### TEXT TO READ
I posted a note a few weeks ago (original note) about problems with the fuel gauge on my 98.5 1.8TQMS and I thought I would follow up now that I've solved the problem. The problem was intermittent in that after filling up the tank, the gauge would function properly until I burned off approximately half a tank. After that point, it would basically read zero, with occasional spikes to a normal level. As the tank got lower, the gauge wouldn't respond at all and stayed at zero.
After getting tired of the bouncing gauge, I decided to investigate further and see if I could get at the sending unit. However, the procedure outlined in the Bentley required two special tools, with a rather hefty price (over $200 IIRC). I didn't want to spend that much considering the part was only about $50 so I figured I would see how far I could get without them. Turned out that they weren't necessary at all.
The access point for the sending unit is located on the floor of the trunk,behind the rear seat (right side), under a round panel which is secured by three screws. Removing the panel reveals two fuel lines and an electrical connector which come out through a plate attached to the top of the fuel tank by a ring or union nut, in Audi speak (sort of like the top of a mason jar). After marking (one is inbound and the other outbound) and removing the fuel lines (secured by single use crimp clamps) and the electrical connector, I was able to loosen the union nut by tapping on the outer ridges with a ratchet extension and hammer (being careful not to destroy it in the process). With the union nut off, you can pull up the top plate far enough to clearly see the fuel sender on the side of the fuel pump housing.
Now at this point, the Bentley says to remove the fuel pump but now that I could see the part, it didn't seem that this was necessary. I found that I could reach in and release the catch on the side of the sending unit with my fingers (you can hear it click), at which point the sending unit was easily removed. Inspection of the sender revealed the source of my problem. I found that the thin wire that connects between the fuel sender body and the float arm had broken in half. With a full tank (arm up), the two pieces of wire braid made contact with each other and the gauge worked normally. However, as the tank level lowered and the float arm descended, eventually the two pieces of wire would separate and the gauge would go to zero. I replaced the wire (soldered on a new piece), reinstalled the gauge, closed everything back up again and all is well with the world once more.

### PARTS OF THE EXERCISE
1 – From the fuel gauge repair write-up, copy word for word the part that opens with the words containing "Now at this" and closes with "world once more.".
2 – Using the fuel gauge repair write-up, list every part the writer took off or disconnected to reach the sending unit, plus the sending unit itself.

### GIVEN RECORDS
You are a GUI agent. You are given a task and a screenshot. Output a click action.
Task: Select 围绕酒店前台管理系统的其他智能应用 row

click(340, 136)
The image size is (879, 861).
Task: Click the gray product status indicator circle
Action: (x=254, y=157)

### RESPONSES
1 –
Now at this point, the Bentley says to remove the fuel pump but now that I could see the part, it didn't seem that this was necessary. I found that I could reach in and release the catch on the side of the sending unit with my fingers (you can hear it click), at which point the sending unit was easily removed. Inspection of the sender revealed the source of my problem. I found that the thin wire that connects between the fuel sender body and the float arm had broken in half. With a full tank (arm up), the two pieces of wire braid made contact with each other and the gauge worked normally. However, as the tank level lowered and the float arm descended, eventually the two pieces of wire would separate and the gauge would go to zero. I replaced the wire (soldered on a new piece), reinstalled the gauge, closed everything back up again and all is well with the world once more.

2 –
- The round panel on the trunk floor
- The two fuel lines
- The electrical connector
- The union nut (ring)
- The sending unit